**Task directions:**
Word for word, restate the records that appear below.

**Dataset entries:**
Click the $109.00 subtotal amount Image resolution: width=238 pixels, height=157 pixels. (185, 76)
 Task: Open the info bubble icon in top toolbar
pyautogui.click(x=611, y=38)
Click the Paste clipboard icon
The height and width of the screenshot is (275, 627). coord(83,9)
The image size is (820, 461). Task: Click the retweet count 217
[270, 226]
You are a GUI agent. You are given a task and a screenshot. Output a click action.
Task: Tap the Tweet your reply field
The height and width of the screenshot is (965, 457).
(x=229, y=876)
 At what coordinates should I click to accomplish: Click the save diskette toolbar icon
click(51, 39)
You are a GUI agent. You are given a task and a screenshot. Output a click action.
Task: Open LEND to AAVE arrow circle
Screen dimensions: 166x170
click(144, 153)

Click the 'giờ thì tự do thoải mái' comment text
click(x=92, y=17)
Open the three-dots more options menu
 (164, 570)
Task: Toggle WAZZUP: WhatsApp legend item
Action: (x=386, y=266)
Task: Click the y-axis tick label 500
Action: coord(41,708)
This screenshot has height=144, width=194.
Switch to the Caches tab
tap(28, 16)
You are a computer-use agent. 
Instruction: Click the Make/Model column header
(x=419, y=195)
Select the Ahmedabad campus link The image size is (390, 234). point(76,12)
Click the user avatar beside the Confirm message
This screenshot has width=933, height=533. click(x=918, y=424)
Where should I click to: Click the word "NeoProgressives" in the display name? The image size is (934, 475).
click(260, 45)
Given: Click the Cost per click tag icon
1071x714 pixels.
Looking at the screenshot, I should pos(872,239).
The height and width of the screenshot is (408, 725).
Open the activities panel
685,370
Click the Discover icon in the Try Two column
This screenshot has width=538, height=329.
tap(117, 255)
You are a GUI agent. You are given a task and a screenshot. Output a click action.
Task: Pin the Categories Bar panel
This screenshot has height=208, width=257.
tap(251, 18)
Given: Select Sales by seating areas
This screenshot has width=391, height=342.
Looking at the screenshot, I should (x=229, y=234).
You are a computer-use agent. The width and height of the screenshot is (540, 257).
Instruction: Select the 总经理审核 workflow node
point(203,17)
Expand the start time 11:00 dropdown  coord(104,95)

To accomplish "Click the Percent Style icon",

**Answer:**
Click the $109.00 subtotal amount Image resolution: width=238 pixels, height=157 pixels. (185, 76)
 Task: Open the info bubble icon in top toolbar
pyautogui.click(x=611, y=38)
Click the Paste clipboard icon
The height and width of the screenshot is (275, 627). coord(83,9)
The image size is (820, 461). Task: Click the retweet count 217
[270, 226]
You are a GUI agent. You are given a task and a screenshot. Output a click action.
Task: Tap the Tweet your reply field
The height and width of the screenshot is (965, 457).
(x=229, y=876)
 At what coordinates should I click to accomplish: Click the save diskette toolbar icon
click(51, 39)
You are a GUI agent. You are given a task and a screenshot. Output a click action.
Task: Open LEND to AAVE arrow circle
Screen dimensions: 166x170
click(144, 153)

Click the 'giờ thì tự do thoải mái' comment text
click(x=92, y=17)
Open the three-dots more options menu
 (164, 570)
Task: Toggle WAZZUP: WhatsApp legend item
Action: (x=386, y=266)
Task: Click the y-axis tick label 500
Action: coord(41,708)
This screenshot has height=144, width=194.
Switch to the Caches tab
tap(28, 16)
You are a computer-use agent. 
Instruction: Click the Make/Model column header
(x=419, y=195)
Select the Ahmedabad campus link The image size is (390, 234). point(76,12)
Click the user avatar beside the Confirm message
This screenshot has width=933, height=533. click(x=918, y=424)
Where should I click to: Click the word "NeoProgressives" in the display name? The image size is (934, 475).
click(260, 45)
Given: Click the Cost per click tag icon
1071x714 pixels.
Looking at the screenshot, I should pos(872,239).
The height and width of the screenshot is (408, 725).
Open the activities panel
685,370
Click the Discover icon in the Try Two column
This screenshot has width=538, height=329.
tap(117, 255)
You are a GUI agent. You are given a task and a screenshot. Output a click action.
Task: Pin the Categories Bar panel
This screenshot has height=208, width=257.
tap(251, 18)
Given: Select Sales by seating areas
This screenshot has width=391, height=342.
Looking at the screenshot, I should (x=229, y=234).
You are a computer-use agent. The width and height of the screenshot is (540, 257).
Instruction: Select the 总经理审核 workflow node
point(203,17)
Expand the start time 11:00 dropdown  coord(104,95)

To accomplish "Click the Percent Style icon",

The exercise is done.